## 🧠 **CSV-Based Retrieval-Augmented Generation (RAG)** | **RAG100X**

This notebook presents a lightweight Retrieval-Augmented Generation (RAG) pipeline built to extract insights from structured CSV files. It processes tabular customer data, breaks it into retrievable text segments, and leverages vector embeddings to enable natural language question-answering over structured records.



✅ **Key Capabilities**  
*This notebook demonstrates a functional RAG pipeline tailored for CSV files:*

- *Loads and parses structured CSV documents using LangChain*  
- *Splits data into semantically useful chunks*  
- *Converts each chunk into dense vector embeddings via OpenAI*  
- *Stores the vectors in a FAISS index for fast retrieval*  
- *Retrieves and ranks relevant records based on user queries*  
- *Generates concise answers grounded in the CSV content*


> 🛠️ **Note:** The full pipeline is implemented directly inside the notebook, with no reliance on external helper modules—ensuring transparency and reproducibility for future reference.

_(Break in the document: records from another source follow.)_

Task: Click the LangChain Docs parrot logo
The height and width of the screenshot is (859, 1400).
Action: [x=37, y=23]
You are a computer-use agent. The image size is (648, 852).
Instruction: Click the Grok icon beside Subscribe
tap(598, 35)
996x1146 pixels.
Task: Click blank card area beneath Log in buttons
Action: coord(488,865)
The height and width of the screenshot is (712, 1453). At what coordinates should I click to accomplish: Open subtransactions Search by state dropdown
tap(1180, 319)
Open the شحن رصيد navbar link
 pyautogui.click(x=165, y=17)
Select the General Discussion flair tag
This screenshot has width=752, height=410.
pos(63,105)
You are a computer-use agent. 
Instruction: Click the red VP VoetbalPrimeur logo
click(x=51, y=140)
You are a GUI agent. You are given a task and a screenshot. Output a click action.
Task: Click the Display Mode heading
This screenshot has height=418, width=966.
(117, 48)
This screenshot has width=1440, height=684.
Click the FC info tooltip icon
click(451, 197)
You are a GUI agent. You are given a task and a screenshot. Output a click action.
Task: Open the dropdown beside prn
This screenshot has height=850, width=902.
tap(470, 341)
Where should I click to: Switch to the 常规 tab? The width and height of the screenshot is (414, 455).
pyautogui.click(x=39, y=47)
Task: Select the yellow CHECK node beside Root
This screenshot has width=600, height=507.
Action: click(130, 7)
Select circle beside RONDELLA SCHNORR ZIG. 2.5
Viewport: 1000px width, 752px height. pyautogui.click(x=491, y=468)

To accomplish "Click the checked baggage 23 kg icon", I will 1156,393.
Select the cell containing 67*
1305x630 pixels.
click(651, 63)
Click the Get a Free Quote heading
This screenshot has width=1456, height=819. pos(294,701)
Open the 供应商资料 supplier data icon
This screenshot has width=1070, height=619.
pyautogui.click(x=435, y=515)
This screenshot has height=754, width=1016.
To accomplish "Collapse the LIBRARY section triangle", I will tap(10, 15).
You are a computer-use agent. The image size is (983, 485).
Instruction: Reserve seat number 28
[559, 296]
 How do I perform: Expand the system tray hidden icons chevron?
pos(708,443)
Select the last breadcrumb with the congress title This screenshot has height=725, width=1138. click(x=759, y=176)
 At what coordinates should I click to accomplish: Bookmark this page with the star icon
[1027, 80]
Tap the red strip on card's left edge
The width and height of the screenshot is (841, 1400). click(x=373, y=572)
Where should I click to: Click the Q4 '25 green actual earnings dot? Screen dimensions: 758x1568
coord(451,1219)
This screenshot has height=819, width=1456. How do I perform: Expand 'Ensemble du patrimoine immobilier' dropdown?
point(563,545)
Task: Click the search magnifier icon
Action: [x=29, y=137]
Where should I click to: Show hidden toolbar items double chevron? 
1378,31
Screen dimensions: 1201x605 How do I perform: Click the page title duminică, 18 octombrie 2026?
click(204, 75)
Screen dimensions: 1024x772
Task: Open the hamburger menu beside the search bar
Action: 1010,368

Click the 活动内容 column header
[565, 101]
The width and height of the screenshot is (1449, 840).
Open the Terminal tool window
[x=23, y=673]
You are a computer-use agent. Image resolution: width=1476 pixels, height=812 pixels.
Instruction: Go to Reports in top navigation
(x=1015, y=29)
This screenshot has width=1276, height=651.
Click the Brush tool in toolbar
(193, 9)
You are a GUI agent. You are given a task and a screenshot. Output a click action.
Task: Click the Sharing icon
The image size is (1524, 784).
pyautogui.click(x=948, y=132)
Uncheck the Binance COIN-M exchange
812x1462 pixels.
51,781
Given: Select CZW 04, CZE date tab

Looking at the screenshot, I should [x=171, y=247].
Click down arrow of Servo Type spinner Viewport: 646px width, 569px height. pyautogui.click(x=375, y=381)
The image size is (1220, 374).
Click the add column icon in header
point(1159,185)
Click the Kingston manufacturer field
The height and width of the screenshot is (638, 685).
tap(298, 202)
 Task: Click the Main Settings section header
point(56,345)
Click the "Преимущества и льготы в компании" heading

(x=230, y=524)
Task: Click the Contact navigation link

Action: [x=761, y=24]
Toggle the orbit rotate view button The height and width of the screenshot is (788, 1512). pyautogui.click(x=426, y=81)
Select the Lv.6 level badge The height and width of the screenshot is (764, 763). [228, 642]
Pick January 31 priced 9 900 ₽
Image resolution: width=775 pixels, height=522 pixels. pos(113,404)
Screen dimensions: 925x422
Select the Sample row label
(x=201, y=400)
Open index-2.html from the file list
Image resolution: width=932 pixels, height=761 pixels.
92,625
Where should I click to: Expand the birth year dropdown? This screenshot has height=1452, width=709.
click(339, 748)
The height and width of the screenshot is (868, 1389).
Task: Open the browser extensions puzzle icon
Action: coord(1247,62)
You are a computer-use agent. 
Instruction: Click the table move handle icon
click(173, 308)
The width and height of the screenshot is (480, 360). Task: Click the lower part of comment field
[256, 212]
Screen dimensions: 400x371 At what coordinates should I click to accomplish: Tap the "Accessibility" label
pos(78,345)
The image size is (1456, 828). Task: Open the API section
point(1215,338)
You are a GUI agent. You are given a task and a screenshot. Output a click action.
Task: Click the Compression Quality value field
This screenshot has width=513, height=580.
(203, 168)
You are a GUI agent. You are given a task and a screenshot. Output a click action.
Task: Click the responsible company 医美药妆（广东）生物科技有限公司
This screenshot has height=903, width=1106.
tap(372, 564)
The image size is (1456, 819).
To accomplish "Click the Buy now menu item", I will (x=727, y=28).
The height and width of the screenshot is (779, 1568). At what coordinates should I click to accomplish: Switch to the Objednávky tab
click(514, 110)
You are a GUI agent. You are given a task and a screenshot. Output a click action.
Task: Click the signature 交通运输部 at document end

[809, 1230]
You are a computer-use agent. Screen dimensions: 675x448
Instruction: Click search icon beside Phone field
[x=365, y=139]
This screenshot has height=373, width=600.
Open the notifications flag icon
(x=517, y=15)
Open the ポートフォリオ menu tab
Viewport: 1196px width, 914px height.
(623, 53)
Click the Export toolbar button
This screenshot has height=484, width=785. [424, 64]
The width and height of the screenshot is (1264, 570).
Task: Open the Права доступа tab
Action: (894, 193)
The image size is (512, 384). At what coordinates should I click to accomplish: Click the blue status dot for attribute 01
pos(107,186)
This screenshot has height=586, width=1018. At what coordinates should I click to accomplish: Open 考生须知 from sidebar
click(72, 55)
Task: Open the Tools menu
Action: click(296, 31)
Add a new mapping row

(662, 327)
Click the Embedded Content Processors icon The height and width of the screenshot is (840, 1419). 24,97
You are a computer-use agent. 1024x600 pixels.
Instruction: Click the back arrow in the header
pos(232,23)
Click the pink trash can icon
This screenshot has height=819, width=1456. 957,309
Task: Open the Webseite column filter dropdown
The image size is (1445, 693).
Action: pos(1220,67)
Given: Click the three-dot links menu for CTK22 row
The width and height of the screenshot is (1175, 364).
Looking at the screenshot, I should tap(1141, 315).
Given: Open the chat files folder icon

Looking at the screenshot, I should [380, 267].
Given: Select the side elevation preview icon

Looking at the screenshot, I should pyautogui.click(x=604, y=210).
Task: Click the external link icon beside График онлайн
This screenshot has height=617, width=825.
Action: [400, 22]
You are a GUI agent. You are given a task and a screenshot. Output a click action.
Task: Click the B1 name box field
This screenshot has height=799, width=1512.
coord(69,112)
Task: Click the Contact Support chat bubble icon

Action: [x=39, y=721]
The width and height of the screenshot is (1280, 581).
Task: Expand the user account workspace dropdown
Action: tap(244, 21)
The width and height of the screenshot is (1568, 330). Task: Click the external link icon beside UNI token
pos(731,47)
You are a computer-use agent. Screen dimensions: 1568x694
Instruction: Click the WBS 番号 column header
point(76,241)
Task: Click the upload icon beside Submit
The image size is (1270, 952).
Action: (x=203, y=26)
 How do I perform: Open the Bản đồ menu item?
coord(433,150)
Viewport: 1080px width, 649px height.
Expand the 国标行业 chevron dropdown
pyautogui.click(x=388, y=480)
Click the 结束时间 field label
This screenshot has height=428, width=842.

### 📦 Installing Core RAG Libraries

These installations bring in all the necessary tools to implement a basic RAG pipeline:

- **`langchain`, `langchain-community`, `langchain-openai`**  
  Provides modular tools to load, embed, and retrieve documents with OpenAI models.

- **`faiss-cpu`**  
  An efficient similarity search library used to store and query vector embeddings.

- **`python-dotenv`**  
  Loads environment variables like your OpenAI API key from a `.env` file.

- **`pandas`**  
  Essential for reading and inspecting structured CSV data.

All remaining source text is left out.